▶ _PROBLEM TO SOLVE_:
Transcribe all the entries word for word, skipping the pictures.

▶ _THE DATA_:

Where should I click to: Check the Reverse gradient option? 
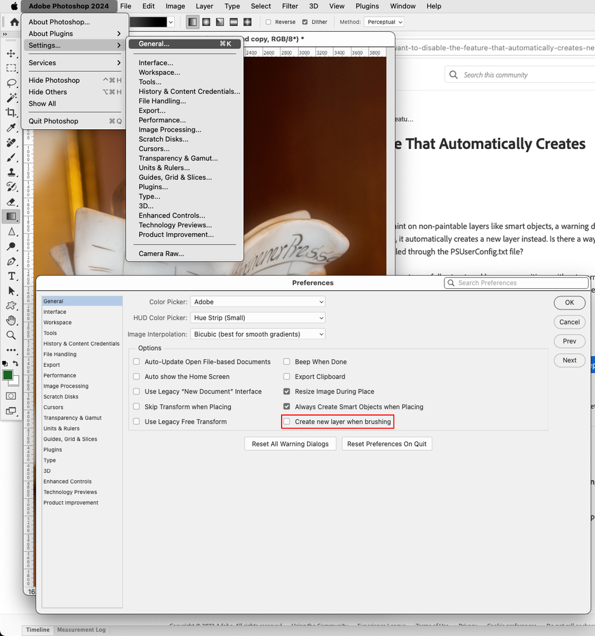point(269,22)
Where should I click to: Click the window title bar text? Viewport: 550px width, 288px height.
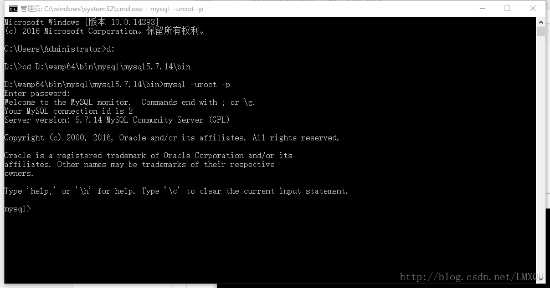[112, 9]
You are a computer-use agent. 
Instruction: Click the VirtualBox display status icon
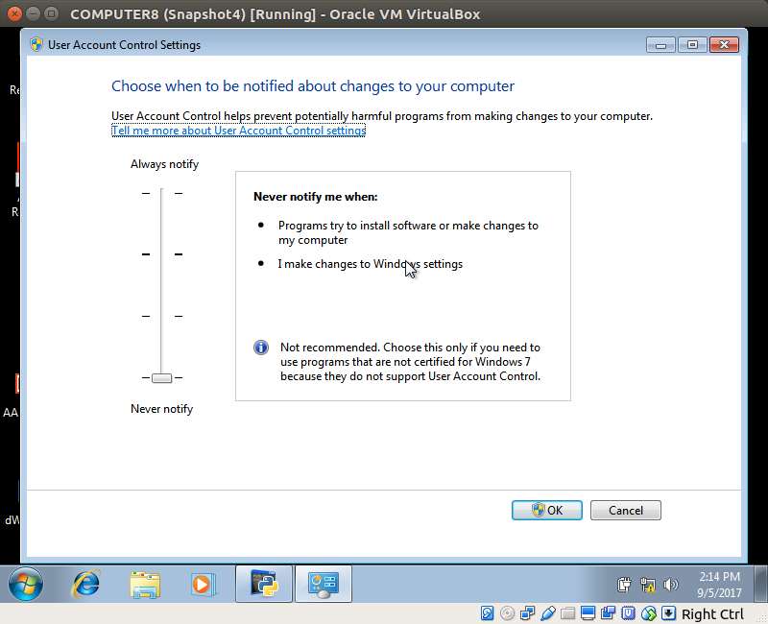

▶ _SOLUTION TO THE EXERCISE_:
Where should I click to: Check the Reverse gradient option? 
point(269,22)
Where should I click to: Click the window title bar text? Viewport: 550px width, 288px height.
[112, 9]
You are a computer-use agent. 
Instruction: Click the VirtualBox display status icon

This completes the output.